Also, if you go with the 3D, you can cook more than just one meal (if you're into that)... for example, while you're cooking up your one rack of ribs, you can toss in a rack of chicken thighs to smoke and shred for an awesome batch of chicken salad for sammiches later the next day or so...and on another rack, you could also be smoking some ABTs.

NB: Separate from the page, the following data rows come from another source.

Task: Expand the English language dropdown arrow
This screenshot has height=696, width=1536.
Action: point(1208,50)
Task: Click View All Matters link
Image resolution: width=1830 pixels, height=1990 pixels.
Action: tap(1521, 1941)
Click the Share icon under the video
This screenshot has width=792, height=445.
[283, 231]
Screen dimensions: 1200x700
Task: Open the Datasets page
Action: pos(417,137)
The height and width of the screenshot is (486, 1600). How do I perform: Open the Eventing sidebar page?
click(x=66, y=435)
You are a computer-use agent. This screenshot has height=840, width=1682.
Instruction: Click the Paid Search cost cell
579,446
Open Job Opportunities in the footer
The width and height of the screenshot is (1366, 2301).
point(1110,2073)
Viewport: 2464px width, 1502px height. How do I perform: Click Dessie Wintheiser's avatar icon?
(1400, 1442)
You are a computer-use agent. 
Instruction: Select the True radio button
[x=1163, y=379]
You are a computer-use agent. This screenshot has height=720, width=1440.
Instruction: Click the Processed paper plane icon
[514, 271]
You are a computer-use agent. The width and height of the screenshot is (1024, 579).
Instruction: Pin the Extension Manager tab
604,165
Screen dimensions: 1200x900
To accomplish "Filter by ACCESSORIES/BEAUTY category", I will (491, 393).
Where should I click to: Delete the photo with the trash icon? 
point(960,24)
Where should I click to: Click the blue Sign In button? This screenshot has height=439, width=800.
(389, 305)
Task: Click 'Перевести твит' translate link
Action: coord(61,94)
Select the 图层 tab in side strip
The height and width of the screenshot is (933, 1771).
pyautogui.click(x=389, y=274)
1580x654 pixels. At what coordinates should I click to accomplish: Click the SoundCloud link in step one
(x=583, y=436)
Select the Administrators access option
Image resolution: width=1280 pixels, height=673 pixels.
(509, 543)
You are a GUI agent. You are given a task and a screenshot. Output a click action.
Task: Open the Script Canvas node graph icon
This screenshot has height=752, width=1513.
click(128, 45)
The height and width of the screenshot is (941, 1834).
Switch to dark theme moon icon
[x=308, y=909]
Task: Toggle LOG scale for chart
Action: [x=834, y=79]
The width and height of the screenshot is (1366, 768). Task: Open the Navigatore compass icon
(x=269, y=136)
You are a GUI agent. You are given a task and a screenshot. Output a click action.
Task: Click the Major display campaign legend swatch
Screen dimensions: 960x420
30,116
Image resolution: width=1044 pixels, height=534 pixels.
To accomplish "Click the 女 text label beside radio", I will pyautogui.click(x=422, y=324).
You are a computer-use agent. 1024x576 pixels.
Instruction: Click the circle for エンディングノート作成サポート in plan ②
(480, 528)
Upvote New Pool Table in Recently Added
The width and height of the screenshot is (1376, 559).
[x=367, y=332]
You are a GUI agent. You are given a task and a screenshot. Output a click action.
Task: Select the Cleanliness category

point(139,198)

I'm not sure of the dimensional comparison between the 2D and 3D, but I used to have an MES 30 (and a 40), and I'd have to cut the rack of ribs in half in order to fit them into the MES smokers...and you can toss in a whole rack of ribs on one rack in the 3D without having to cut of some of the ribs.  They're all going to taste the same, but smoking a whole rack instead of two separate half racks is more fulfilling to me.  Just my 2-cents.


----------



## chopsaw (Mar 14, 2018)

What was said above , and what you're doing now won't be the same after learning new things on here . That's a fact .


----------



## myownidaho (Mar 14, 2018)

There’s only two of us but there are times where I’m doing five pound batches of things like jerky, salmon, sausage, etc. Every now and then I’ll also do multiple butts for a party. I probably could have gotten away with a 2D, but if I was going to spend this much on a smoker, I wanted to make sure it covered all the bases.


----------



## kit s (Mar 16, 2018)

old sarge said:


> My re
> 
> Did you try dropping the probe thru the smoke hole before you drilled through the smoker?  Just curious.


Sarge
Yep forgot to mention that. The problem there was the smoke residue would run down the lead onto the meat. Thus drilling a hole and having lead wire come from below meat stopped that little problem.


----------



## old sarge (Mar 16, 2018)

You have a point but a lot of folks run prob cables through that hole.  Sometimes 4 or 5 or more of them.


----------